The second thing that struck me was that the band’s Greatest Hits is the mother of all greatest hits albums. First of all, it’s a true collection of the band’s greatest hits, released long before some label wiseass figured out that if you put a new non-hit song on a greatest hits album, maybe that would become a hit too, and help to boost album sales. If it didn’t produce a hit, at the very least, completist fans would be sucked in and feel obligated to buy the disc. No – “Sly and the Family Stone’s Greatest Hits” is all hits, all the time. It smokes from the first notes of I Want To Take You Higher through the fadeout of Thank You (Falettin Me Be Mice Elf Agin). The messages are positive (Stand, Everyday People, Dance To The Music, Hot Fun In The Summertime, You Can Make It If You Try) and the grooves are irresistible (the aforementioned Thank You, M’Lady). The sequencing and pacing are perfect – the songs are culled from multiple albums, but you’d never know it.
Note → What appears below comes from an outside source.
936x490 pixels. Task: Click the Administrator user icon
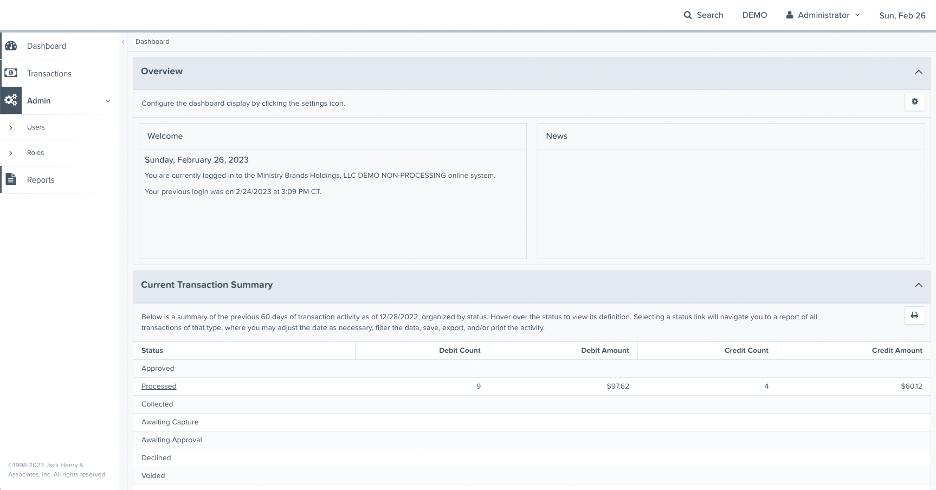[x=790, y=15]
They fit together like they all came from the same sessions.
Before the advent of the CD and the boxed sets, “Essential” collections, and endless repackaging and reissuing that ensued, there were many great greatest hits albums (Eagles’, Elton John’s, Patsy Cline’s, Bob Dylan’s (first and second), Creedence’s “Chronicles”, Rod Stewart’s “Sing It Again Rod,” Rolling Stones’ “Hot Rocks” – the list goes on and on), but to my ears, none is as great as Sly’s. If you have a copy, pull it out now; if not, run out (or online) and get it – and dance to the music, all night long, everyday people, sing a simple song.